No obstante, el sexo para Houellebecq no es el único sustituto del amor. Casi todas las páginas están dedicadas a la búsqueda de una sustitución de Camille, repito: su imaginario sentido de vida. La buscó en el compromiso social, falló. La buscó en la política, falló. En el deporte, falló. La buscó en la gastronomía, y ahí estuvo a punto de no fallar. Desde cuando yo leía a Manuel Vásquez Montalván y su legendario inspector Carvallo, no había padecido tanta hambre al leer un libro. Las descripciones gastronómicas de Houellebecq son deliciosas. Pero hay un problema: todas las cenas que se propina Florent-Claude están relacionadas con el recuerdo de Camille. Dicho de modo ontológico, en su búsqueda de sentido, Florent-Claude solo tenía dos vías, ambas derivadas de la palabra sentido: los sentimientos y las sensaciones. La primera estaba cerrada, pertenecía a Camille. A la segunda dedicó toda su atención. Pero como suele ocurrir, las sensaciones nunca lograrán superar el peso de los sentimientos. Florent-Claude estaba condenado a fracasar. Lo dijo el mismo: “la segunda parte de mi existencia solo sería, a semejanza de la primera, un plácido y doloroso derrumbamiento”.
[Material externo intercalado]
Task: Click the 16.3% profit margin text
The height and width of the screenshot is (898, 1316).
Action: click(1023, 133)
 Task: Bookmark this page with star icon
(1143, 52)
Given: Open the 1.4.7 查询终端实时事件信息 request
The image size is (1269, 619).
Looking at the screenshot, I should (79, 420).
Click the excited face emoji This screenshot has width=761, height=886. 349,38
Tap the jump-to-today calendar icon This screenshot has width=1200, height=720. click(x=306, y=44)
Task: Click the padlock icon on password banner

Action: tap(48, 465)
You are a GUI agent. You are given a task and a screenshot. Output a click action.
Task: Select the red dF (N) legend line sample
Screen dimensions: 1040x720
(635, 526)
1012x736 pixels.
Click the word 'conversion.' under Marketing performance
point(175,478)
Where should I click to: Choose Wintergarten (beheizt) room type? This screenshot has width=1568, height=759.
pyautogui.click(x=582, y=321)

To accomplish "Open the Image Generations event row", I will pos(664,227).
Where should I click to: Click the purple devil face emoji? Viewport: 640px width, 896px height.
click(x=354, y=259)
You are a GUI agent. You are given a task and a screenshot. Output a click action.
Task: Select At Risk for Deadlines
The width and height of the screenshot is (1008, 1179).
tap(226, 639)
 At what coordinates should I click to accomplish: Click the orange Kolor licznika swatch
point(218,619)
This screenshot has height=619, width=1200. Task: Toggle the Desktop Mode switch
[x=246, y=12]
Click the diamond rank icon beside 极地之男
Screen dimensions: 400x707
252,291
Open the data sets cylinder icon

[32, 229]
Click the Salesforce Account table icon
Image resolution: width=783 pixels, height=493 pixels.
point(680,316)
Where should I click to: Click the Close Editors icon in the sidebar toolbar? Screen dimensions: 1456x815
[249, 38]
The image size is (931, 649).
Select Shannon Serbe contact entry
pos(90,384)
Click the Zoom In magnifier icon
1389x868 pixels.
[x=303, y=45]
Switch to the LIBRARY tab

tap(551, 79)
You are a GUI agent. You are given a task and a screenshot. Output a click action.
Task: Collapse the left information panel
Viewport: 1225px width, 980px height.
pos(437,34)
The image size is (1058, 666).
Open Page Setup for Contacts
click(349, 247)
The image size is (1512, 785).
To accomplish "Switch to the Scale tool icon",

Solo en un episodio logró Florent-Claude dar cierto sentido a su vida. Fue cuando comenzó a practicar tiro al blanco. En el acto de disparar estaba obligado a concentrar sus sentidos dirigidos a un objetivo. No obstante, cuando llegó la hora de disparar sobre cuerpos vivientes, Florent-Claude tampoco pudo hacerlo. La muerte del otro no era su objetivo: carecía de sentido. La muerte suya tampoco. Solo le quedaba la alternativa de vivir sin sentido. Y para cumplir ese objetivo, recurrió a Captorix, la droga que le permitiría “recuperar los ritos aparentes de una vida normal, la higiene, una vida social reducida, trámites sencillos”, al precio, claro está, de reducir su cuota de libido con su consiguiente impotencia sexual. En suma: vivir muriendo. Creo que Florent-Claude, por lo menos en ese punto, no es una excepción entre los mortales.
Al fin de la novela nos encontramos con un Florent-Claude planificando a largo plazo su muerte. Esta bien, me dije, mientras siga planificando no se muere. Si vive, no lo sé.